Бывало, я всегда становился лицом к востоку, чтобы его виднее было, и не раз случалось мне убивать вальдшнепа и не видеть, куда он упал. Иногда приносила собака, а большею частью я поднимал их тогда, когда кончалась тяга и я сходил уже с места.
Утренняя тяга восхитительна и часто бывает гораздо лучше вечерней. Мы, бывало, в мае придем с вечерней тяги, напьемся чаю, поужинаем, приляжем, поболтаем, иногда и немного заснем, а глядишь, уж пора идти; в мае выходили мы из избы в половине второго и не позднее двух часов, подавно, если это было еще в первых числах мая. Обыкновенно с утренней тяги ходил я в лес за рябчиками на манку[104 - Дудочка, приманка самок – подражание тетереву.] или с подходу за тетеревами, которых подчуфыковал.

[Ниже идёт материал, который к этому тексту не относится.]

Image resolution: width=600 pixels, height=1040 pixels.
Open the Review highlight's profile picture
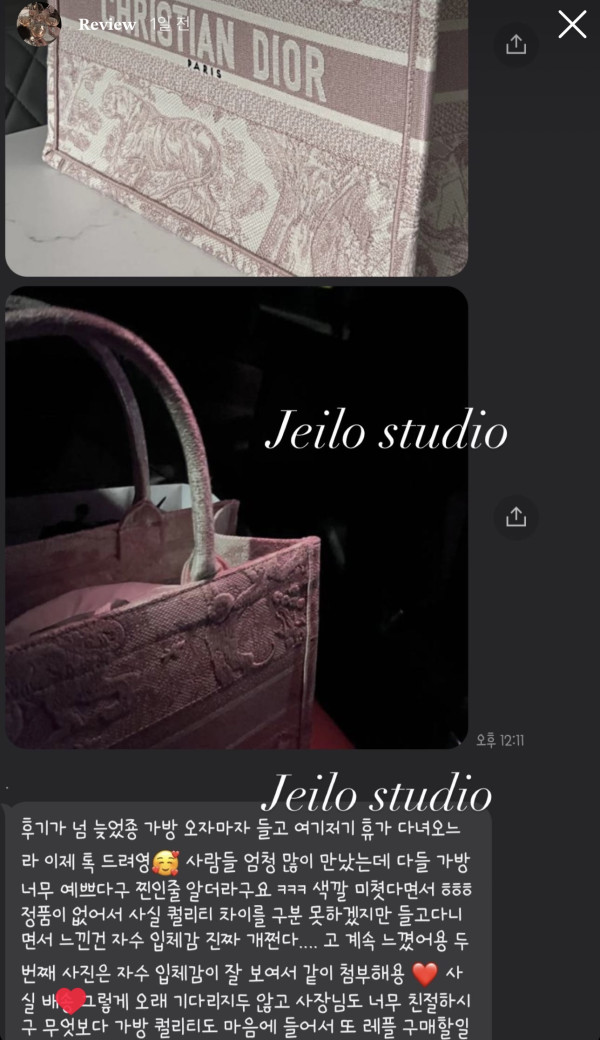click(x=39, y=23)
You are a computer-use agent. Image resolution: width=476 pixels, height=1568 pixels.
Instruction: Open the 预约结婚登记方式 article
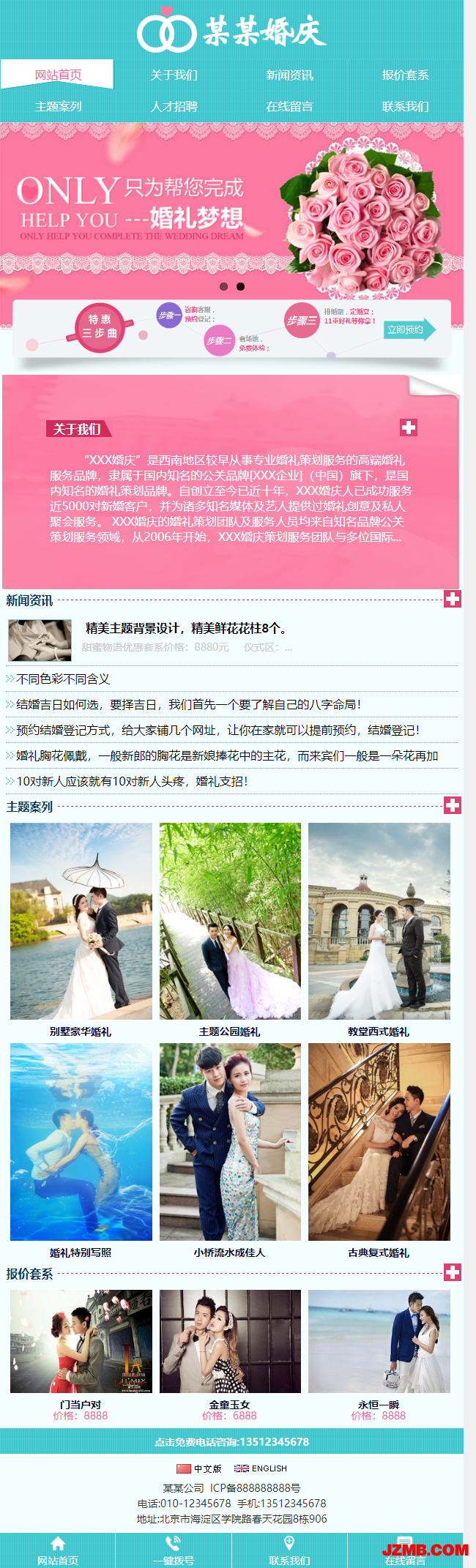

Блаженные и незабвенные времена! Выше удовольствия в жизни я не ощущал, как те, которые доставляла мне охота, не как промышленнику, но как обожателю природы и наблюдателю того, что в ней таится.
После этого вообрази, как бы я счастлив был, если б мог вместе с тобою, в твоем обществе насладиться этим удовольствием. Не люблю я этого гама и шума, неизбежных атрибутов охоты с гончими и борзыми; для меня не в пример приятнее тишина и неторопливость, неизбежные при ружейной охоте. С доброй собакой и ружьем на плече и одному скучно не бывает. Не поленись, сходи когда-нибудь на утреннюю тягу, но возьми с собой провожатого без ружья, который бы стоял около тебя и принес бы тебе вальдшнепа, которого бы удалось тебе убить, да и всегда не лишнее иметь при себе ночью в лесу надежного товарища; пожалуй набредешь и на волка, а он как раз стащит собаку, подавно, если она далеко отбежит. Мы, бывало, всегда опасались этой встречи и ночью держали собаку около себя, а молодых держали на сворке…»
Прочитав это письмо, Лев Николаевич сказал:
– Так может писать только настоящий охотник, понимающий и любящий природу.
Я была горда за отца. «Это справедливо», – думала я.